> _Tekstfragment_:
----

ECLI:NL:RBNHO:2022:6642

Rechtbank Noord-Holland

Datum uitspraak
20 juli 2022
Publicatiedatum
29 juli 2022
Zaaknummer
C/15/327783 / HA ZA 22-290
Instantie
Rechtbank Noord-Holland
Type
Uitspraak
Rechtsgebied
Civiel recht
Procedures
  • Bodemzaak
Vindplaatsen
  • Rechtspraak.nl
AI samenvatting door LexboostAutomatisch gegenereerd

Erfdienstbaarheid van voetpad tussen buren en de uitleg van de akte van 1971

In deze zaak, die zich afspeelt tussen buren, betreft het een geschil over een erfdienstbaarheid van voetpad die in 1971 is gevestigd ten behoeve van de percelen van eiseres en gedaagden. Eiseres stelt dat zij over het perceel van gedaagden moet kunnen lopen om gebruik te maken van de erfdienstbaarheid. De rechtbank oordeelt dat uit de bewoordingen van de akte van 1971 blijkt dat er geen erfdienstbaarheid ten laste van het perceel van gedaagden is gevestigd. De rechtbank overweegt dat in 1971 de percelen nog in één hand waren, namelijk die van de gemeente Bloemendaal, en dat het vestigen van een erfdienstbaarheid ten laste van een perceel dat eigendom is van dezelfde eigenaar als het heersende erf niet mogelijk is. De rechtbank concludeert dat de vorderingen van eiseres moeten worden afgewezen, omdat er geen geldige erfdienstbaarheid is gevestigd ten laste van het perceel van gedaagden. Eiseres wordt veroordeeld in de proceskosten van gedaagden.

----

> _Opdrachten_:
1 - Vat het tekstfragment samen in twee zinnen.
2 - Geef de regels van de entries opnieuw weer, beginnend bij de regel met "The width and" en eindigend bij de regel met "coord(96,192)", inclusief de verzoeken. Verschuif daarbij elk getal in de coördinaten van de antwoorden met -28 en laat de afbeeldingen weg.

> _Inhoud dataset_:
----

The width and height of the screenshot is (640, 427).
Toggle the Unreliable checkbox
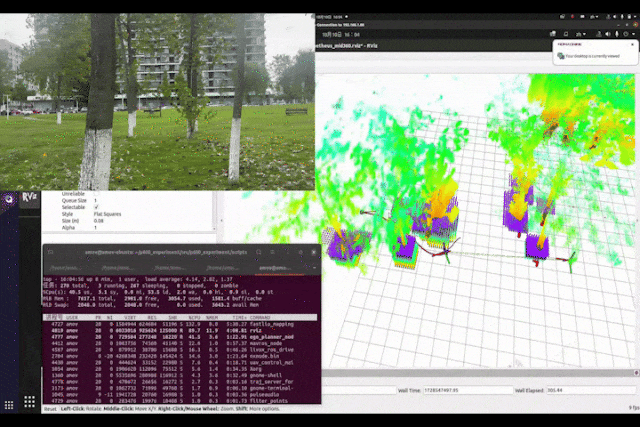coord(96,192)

----

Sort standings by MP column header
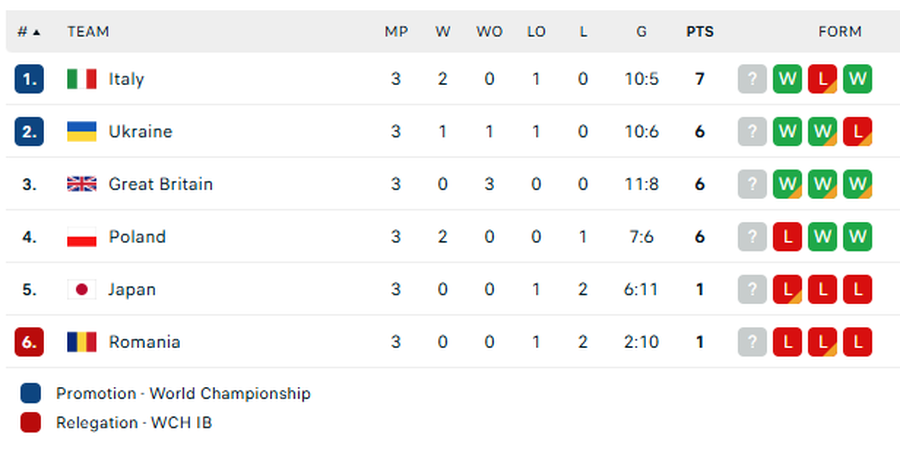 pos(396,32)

----

> _Antwoorden op volgorde_:
1 - In een geschil tussen buren over een erfdienstbaarheid van voetpad oordeelt de rechtbank dat volgens de bewoordingen van de akte van 1971 geen erfdienstbaarheid ten laste van het perceel van gedaagden is gevestigd. De vorderingen van eiseres worden daarom afgewezen en zij wordt veroordeeld in de proceskosten van gedaagden.

2 -
The width and height of the screenshot is (640, 427).
Toggle the Unreliable checkbox
coord(68,164)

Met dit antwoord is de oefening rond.